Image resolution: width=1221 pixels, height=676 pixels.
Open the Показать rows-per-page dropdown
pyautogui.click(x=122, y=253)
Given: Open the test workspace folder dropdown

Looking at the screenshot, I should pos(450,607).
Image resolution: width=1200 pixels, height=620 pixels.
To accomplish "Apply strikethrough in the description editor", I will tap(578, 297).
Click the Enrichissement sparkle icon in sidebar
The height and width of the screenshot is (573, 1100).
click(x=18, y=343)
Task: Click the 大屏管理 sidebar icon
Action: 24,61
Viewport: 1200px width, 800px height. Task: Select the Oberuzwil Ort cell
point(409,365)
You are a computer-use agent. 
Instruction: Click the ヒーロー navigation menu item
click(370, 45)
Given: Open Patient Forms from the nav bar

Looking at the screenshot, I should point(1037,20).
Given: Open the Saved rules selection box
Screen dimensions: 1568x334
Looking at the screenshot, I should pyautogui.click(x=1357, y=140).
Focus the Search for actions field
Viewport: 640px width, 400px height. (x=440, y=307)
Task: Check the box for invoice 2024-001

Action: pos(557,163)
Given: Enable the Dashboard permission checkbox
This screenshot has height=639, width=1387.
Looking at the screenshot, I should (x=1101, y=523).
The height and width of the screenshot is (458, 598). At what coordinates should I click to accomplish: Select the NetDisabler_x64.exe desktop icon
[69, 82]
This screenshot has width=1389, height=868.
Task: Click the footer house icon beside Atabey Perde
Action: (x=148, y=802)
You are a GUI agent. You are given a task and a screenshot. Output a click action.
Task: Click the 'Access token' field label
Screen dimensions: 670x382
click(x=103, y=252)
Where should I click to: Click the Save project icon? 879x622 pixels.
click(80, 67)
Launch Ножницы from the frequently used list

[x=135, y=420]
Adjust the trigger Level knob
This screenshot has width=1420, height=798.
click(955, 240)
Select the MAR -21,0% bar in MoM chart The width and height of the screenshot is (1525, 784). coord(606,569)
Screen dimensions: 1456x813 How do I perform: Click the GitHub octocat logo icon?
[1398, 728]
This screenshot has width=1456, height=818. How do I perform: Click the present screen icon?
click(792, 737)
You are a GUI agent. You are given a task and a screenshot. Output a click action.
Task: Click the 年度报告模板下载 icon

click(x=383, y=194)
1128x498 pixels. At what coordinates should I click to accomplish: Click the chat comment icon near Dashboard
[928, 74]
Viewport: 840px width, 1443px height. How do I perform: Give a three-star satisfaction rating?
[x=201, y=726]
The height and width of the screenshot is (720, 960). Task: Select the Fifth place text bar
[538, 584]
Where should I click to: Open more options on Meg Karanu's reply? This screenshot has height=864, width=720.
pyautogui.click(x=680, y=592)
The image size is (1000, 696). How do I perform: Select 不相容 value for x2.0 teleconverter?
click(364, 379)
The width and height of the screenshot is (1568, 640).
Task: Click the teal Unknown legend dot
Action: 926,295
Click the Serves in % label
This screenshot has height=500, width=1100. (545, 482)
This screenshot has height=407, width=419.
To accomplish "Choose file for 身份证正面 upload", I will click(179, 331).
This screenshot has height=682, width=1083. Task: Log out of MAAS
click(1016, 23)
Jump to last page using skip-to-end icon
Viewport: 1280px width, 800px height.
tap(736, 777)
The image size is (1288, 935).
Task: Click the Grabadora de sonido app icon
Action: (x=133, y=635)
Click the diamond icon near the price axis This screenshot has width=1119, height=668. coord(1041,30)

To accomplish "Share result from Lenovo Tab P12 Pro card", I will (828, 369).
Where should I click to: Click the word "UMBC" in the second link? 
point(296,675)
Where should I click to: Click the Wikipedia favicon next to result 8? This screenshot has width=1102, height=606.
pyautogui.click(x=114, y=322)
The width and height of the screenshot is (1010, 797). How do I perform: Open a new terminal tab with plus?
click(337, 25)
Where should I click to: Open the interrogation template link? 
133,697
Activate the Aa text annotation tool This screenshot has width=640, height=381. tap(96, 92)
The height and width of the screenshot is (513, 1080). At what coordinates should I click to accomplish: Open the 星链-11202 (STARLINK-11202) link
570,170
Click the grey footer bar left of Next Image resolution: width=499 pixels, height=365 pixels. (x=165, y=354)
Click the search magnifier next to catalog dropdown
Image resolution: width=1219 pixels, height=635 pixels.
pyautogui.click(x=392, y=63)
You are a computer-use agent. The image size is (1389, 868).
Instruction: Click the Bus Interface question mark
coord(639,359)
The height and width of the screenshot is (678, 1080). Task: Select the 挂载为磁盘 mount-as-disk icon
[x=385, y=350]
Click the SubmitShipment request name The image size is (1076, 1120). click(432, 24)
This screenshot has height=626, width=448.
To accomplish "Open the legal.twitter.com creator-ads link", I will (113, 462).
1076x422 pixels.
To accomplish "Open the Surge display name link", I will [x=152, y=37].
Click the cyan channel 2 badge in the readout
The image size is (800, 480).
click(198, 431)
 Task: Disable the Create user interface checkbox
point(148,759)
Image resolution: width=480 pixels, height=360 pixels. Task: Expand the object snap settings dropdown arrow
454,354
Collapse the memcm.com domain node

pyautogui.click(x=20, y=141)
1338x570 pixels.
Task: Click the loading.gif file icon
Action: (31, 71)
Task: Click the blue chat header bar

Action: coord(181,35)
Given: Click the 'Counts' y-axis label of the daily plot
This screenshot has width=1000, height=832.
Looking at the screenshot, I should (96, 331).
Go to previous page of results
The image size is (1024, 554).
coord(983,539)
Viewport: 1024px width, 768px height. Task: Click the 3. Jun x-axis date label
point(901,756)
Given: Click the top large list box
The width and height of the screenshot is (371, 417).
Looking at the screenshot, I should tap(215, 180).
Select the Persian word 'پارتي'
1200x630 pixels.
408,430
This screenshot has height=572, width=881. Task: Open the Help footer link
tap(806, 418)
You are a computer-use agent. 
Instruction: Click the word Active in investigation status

===============

= What is needed =
Out of the data above, set down the lines from the one with "Where should I click to: Open the" to the one with "Given: Click the top large list box", both included, exactly as written and with no additions.

= Problem solution =
Where should I click to: Open the interrogation template link? 
133,697
Activate the Aa text annotation tool This screenshot has width=640, height=381. tap(96, 92)
The height and width of the screenshot is (513, 1080). At what coordinates should I click to accomplish: Open the 星链-11202 (STARLINK-11202) link
570,170
Click the grey footer bar left of Next Image resolution: width=499 pixels, height=365 pixels. (x=165, y=354)
Click the search magnifier next to catalog dropdown
Image resolution: width=1219 pixels, height=635 pixels.
pyautogui.click(x=392, y=63)
You are a computer-use agent. The image size is (1389, 868).
Instruction: Click the Bus Interface question mark
coord(639,359)
The height and width of the screenshot is (678, 1080). Task: Select the 挂载为磁盘 mount-as-disk icon
[x=385, y=350]
Click the SubmitShipment request name The image size is (1076, 1120). click(432, 24)
This screenshot has height=626, width=448.
To accomplish "Open the legal.twitter.com creator-ads link", I will (113, 462).
1076x422 pixels.
To accomplish "Open the Surge display name link", I will [x=152, y=37].
Click the cyan channel 2 badge in the readout
The image size is (800, 480).
click(198, 431)
 Task: Disable the Create user interface checkbox
point(148,759)
Image resolution: width=480 pixels, height=360 pixels. Task: Expand the object snap settings dropdown arrow
454,354
Collapse the memcm.com domain node

pyautogui.click(x=20, y=141)
1338x570 pixels.
Task: Click the loading.gif file icon
Action: (31, 71)
Task: Click the blue chat header bar

Action: coord(181,35)
Given: Click the 'Counts' y-axis label of the daily plot
This screenshot has width=1000, height=832.
Looking at the screenshot, I should (96, 331).
Go to previous page of results
The image size is (1024, 554).
coord(983,539)
Viewport: 1024px width, 768px height. Task: Click the 3. Jun x-axis date label
point(901,756)
Given: Click the top large list box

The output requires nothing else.